Altern wie ein Gentleman by Sven Kuntze

Altern wie ein Gentleman by Sven Kuntze

Autor:Sven Kuntze
Die sprache: de
Format: mobi
Herausgeber: PeP eBook
veröffentlicht: 2011-04-20T22:00:00+00:00


Einsamkeit und andere Gesellungsformen

»Ein Gemeinwesen ist so reich,

wie es Zusammenhänge stiftet.«

ALEXANDER KLUGE

Kürzlich habe ich zum Telefon gegriffen und Rolf Scheer angerufen. Er, andere und ich hatten einst das soziologische Institut der Universität Tübingen besetzt, mit dem Ziel, die Wissenschaft zu demokratisieren, wie das damals hieß. Der Leiter des Seminars hatte sich jedoch dem kritischen Diskurs entzogen und war auf die Toilette geflüchtet. Wir, es war noch zu Beginn der Studentenbewegung, wagten vorerst nicht, die Tür einzutreten, und überlegten hin und her, ob dies ein revolutionärer Akt oder kleinbürgerliche Sachbeschädigung sein würde. Als schließlich die revolutionäre Linie obsiegt hatte und die Tür aufgebrochen war, fanden wir die Toilette leer vor. Unser Professor war bei dem Versuch, durch das Fenster zu entkommen, abgestürzt und lag stöhnend mit verstauchtem Bein inmitten der Dornen eines üppig blühenden Rosenbeets.

Geschah ihm recht, dem vermaledeiten Positivisten, was damals, heute schwer nachvollziehbar, ein wüstes Schimpfwort gewesen war. Der Demokratisierung der Wissenschaften war hiermit guter Dienst getan, fanden wir. Später wurden Rolf Scheer und ich wegen Körperverletzung angeklagt. Bevor das Gericht jedoch zusammentreten konnte, erlöste uns eine Amnestie für den rebellischen Nachwuchs, dessen besorgte Eltern die Karrieren ihrer Kinder in Gefahr sahen.

Später habe ich Rolf aus den Augen verloren und über Jahrzehnte nichts mehr von ihm gehört, bis mir ein Kommilitone, mit dem ich in lockerem Kontakt geblieben war, erzählte, Rolf sei Lehrer in Offenburg. Daraufhin griff ich zum Telefon.

»Sven hier. Sven Kuntze!«

»Ach, dich gibt es noch! Mit dir hätte ich jetzt wirklich nicht gerechnet. Wie geht‘s dir?«

Ein wenig überraschter hätte er schon sein dürfen.

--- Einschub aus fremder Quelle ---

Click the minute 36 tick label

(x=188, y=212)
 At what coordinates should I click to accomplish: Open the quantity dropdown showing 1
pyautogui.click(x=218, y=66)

»Was machst du?« – »Und was treibst du so? Wie ist es dir ergangen? Erzähl!« – »Weißt du noch?« – »Hast du von dem je wieder was gehört?« – »Erinnerst du dich?« – »Bist du immer noch mit der zusammen?« – »Hast du deine Arbeit zu Ende geschrieben?« – »Nein!« – »Ich auch nicht!« – »Ach, die ist tot?« – »Unfassbar, was aus dem geworden ist!«

So ging das unvermittelt los und fand keine Pause, bis ein Termin den Redefluss unterbrach. Im Handumdrehen war ein dichtes Geflecht von Erinnerungen und Themen, Neugierde und Nähe entstanden. Keine Spur jener Befangenheit und des unsicheren Tastens, die jedem Anfang eigen sein können. Wir stehen seither in Kontakt.

In den zurückliegenden Jahren und vor allem nach Beginn meiner Berufstätigkeit und der damit verbundenen Mobilität hatte ich manche Freundschaft beiseitegelegt und gedankenlos aufgegeben. In den seltensten Fällen waren Streit und unüberwindbare Differenzen der Anlass gewesen, vielmehr Ortswechsel, neue Bezugsgruppen, in die alte Freunde nicht mehr passten, oder jene Achtlosigkeit, die Folge neuer Chancen und vielfältiger Perspektiven sein kann. Doch solche verschlampten Freundschaften können mit Gewinn wiederbelebt werden, denn »jeder Freund hinterlässt einen Abdruck im Inneren des anderen«, der auch Jahrzehnte später nicht ganz verweht ist. Gemeinsame Erfahrungen, die vierzig und mehr Jahre zurückliegen und in einer Zeit gemacht wurden, in der man, oft unbewusst, wurde, was man ist, sind von erstaunlicher Zähigkeit. Ihre Tragfähigkeit als Fundament einer Freundschaft hat häufig unbeschädigt die Jahrzehnte überdauert. Ohne Schwierigkeiten kann man an die losen Fäden der Vergangenheit anknüpfen, als ob sie nur darauf gewartet hätten.